[Saved entries]
══════════════════════════════
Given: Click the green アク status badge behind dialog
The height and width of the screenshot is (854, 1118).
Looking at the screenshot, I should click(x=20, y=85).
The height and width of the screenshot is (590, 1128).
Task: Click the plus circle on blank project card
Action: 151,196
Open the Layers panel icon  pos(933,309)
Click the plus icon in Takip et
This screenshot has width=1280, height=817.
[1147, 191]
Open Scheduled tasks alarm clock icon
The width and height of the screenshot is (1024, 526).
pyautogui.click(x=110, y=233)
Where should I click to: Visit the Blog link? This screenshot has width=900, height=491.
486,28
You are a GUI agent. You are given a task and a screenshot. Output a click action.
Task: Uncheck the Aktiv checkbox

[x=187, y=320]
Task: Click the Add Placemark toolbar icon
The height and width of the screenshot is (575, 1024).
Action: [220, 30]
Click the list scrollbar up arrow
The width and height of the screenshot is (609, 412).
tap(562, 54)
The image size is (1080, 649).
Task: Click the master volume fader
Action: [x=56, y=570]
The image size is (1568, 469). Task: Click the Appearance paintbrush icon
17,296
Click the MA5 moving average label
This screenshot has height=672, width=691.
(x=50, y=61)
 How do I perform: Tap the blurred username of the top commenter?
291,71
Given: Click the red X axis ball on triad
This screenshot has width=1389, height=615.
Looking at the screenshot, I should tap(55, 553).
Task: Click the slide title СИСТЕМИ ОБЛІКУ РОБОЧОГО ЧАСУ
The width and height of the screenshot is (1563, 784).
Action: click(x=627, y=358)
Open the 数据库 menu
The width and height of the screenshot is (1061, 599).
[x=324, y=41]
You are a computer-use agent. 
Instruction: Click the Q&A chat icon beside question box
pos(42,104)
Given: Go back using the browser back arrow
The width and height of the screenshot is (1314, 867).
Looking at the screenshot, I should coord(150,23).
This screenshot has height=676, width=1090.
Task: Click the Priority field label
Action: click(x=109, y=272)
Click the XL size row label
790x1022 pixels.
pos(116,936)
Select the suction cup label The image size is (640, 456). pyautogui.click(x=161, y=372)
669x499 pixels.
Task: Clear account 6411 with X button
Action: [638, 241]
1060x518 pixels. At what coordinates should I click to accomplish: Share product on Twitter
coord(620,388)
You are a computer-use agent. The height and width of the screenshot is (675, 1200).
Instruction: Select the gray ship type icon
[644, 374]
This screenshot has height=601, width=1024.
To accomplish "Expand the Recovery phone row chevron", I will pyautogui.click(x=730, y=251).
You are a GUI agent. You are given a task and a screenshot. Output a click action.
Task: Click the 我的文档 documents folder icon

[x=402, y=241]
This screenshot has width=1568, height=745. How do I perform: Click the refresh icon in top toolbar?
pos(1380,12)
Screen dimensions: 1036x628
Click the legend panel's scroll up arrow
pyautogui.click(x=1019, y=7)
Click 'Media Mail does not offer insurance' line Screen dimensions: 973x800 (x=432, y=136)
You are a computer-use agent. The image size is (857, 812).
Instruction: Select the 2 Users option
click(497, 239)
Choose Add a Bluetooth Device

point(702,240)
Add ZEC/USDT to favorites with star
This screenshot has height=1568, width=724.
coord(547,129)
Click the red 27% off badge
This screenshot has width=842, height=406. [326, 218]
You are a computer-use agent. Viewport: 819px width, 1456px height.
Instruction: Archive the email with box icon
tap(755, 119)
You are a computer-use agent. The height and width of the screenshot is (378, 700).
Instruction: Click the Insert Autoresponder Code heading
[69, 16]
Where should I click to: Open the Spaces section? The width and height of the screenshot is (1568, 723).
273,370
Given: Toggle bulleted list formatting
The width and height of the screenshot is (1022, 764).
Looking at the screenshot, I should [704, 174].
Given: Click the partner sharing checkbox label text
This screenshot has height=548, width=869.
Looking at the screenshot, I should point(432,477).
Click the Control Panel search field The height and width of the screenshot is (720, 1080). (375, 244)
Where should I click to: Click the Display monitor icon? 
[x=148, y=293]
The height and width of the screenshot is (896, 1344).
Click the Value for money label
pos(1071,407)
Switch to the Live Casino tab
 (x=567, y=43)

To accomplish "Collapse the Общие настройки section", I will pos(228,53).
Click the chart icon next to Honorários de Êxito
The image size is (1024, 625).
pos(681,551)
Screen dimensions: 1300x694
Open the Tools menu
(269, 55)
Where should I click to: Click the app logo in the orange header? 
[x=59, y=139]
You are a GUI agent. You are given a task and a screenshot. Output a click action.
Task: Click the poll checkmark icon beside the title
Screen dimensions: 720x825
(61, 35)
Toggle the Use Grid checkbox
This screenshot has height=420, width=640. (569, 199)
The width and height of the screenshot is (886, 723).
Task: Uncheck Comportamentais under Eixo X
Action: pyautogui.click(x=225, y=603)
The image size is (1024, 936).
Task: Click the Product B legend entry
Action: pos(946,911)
══════════════════════════════
— Work instruction —
Once you find the line with "The height and width of the screenshot is (854, 1118)." above, print it and every line after it up to and including the line with "Open Scheduled tasks alarm clock icon", exactly as written and nothing else.

— Exercise answer —
The height and width of the screenshot is (854, 1118).
Looking at the screenshot, I should click(x=20, y=85).
The height and width of the screenshot is (590, 1128).
Task: Click the plus circle on blank project card
Action: 151,196
Open the Layers panel icon  pos(933,309)
Click the plus icon in Takip et
This screenshot has width=1280, height=817.
[1147, 191]
Open Scheduled tasks alarm clock icon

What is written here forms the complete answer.